#### EXERCISE:
What you should end up with is an exact copy of the lines from the one holding "Task: Select the 2024-11-08 date cell" through the last line of the entries below, both included, and nothing else; leave every picture out.

#### GIVEN INFORMATION:
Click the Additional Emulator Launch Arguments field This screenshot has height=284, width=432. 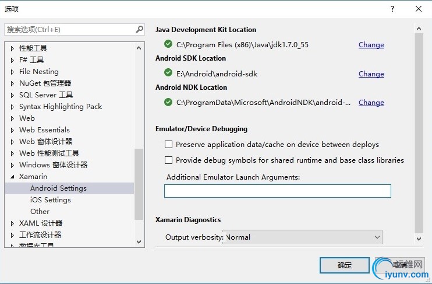277,191
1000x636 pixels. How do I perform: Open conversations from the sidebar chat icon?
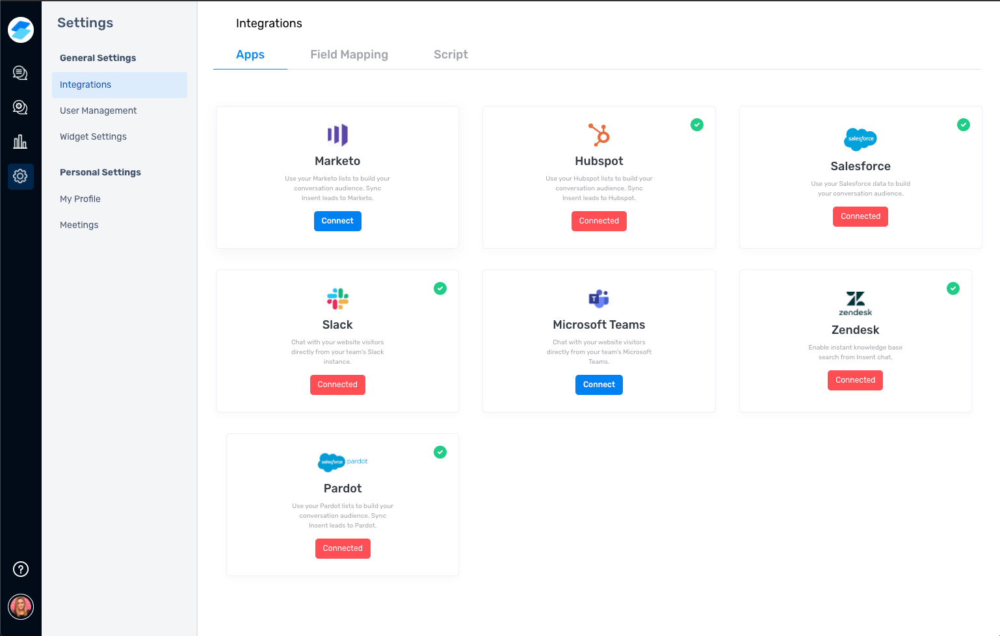20,73
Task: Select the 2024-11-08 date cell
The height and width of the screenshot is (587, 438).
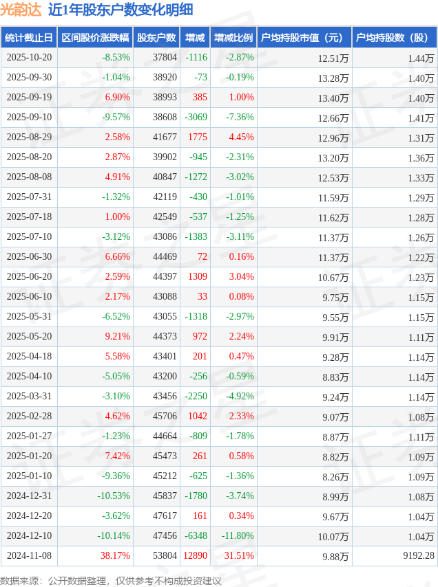Action: click(28, 555)
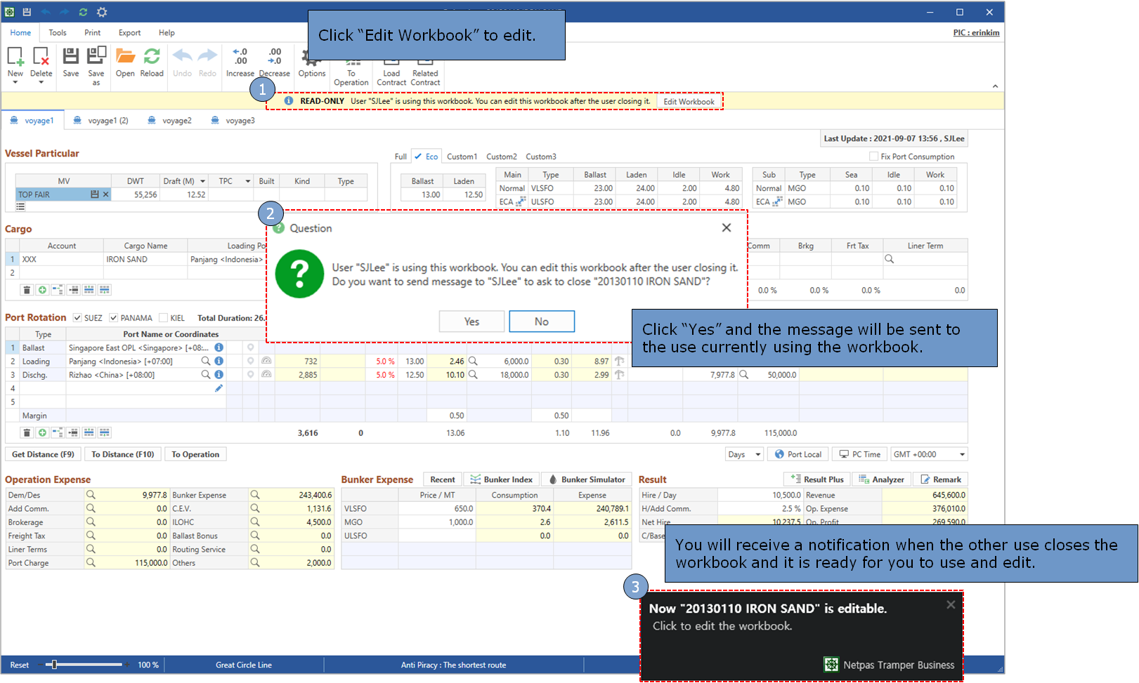Click magnifier icon next to Dem/Des
1139x683 pixels.
coord(91,495)
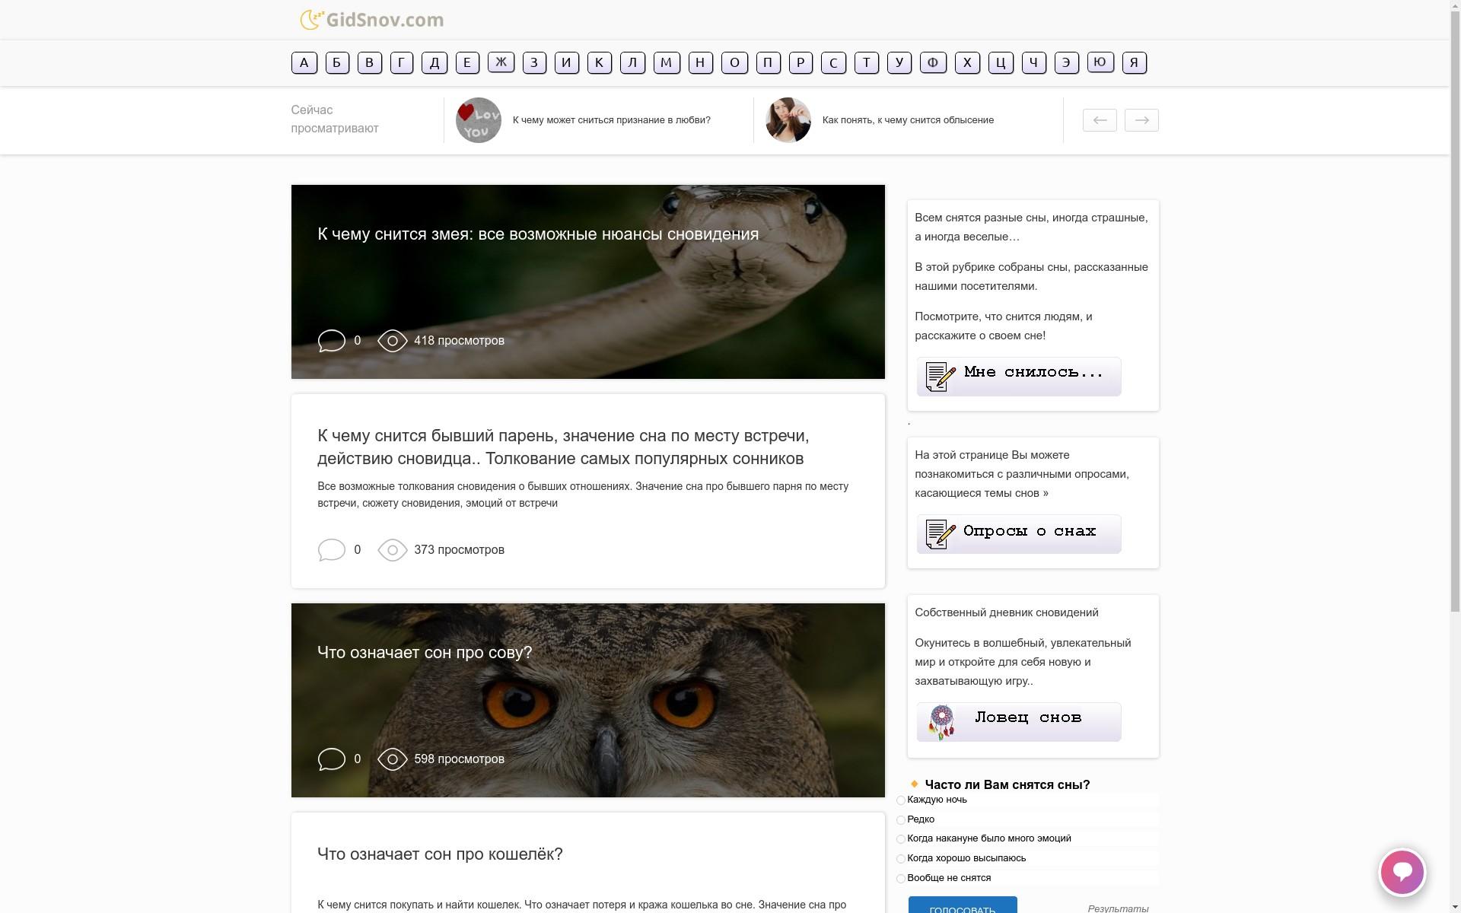The image size is (1461, 913).
Task: Submit the poll with 'Голосовать' button
Action: [962, 905]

#### REPLY TO THE EXERCISE:
Task: Select the 2024-11-08 date cell
The height and width of the screenshot is (587, 438).
Action: click(28, 555)
Click magnifier icon next to Dem/Des
1139x683 pixels.
coord(91,495)
The image size is (1461, 913).
Task: Submit the poll with 'Голосовать' button
Action: [962, 905]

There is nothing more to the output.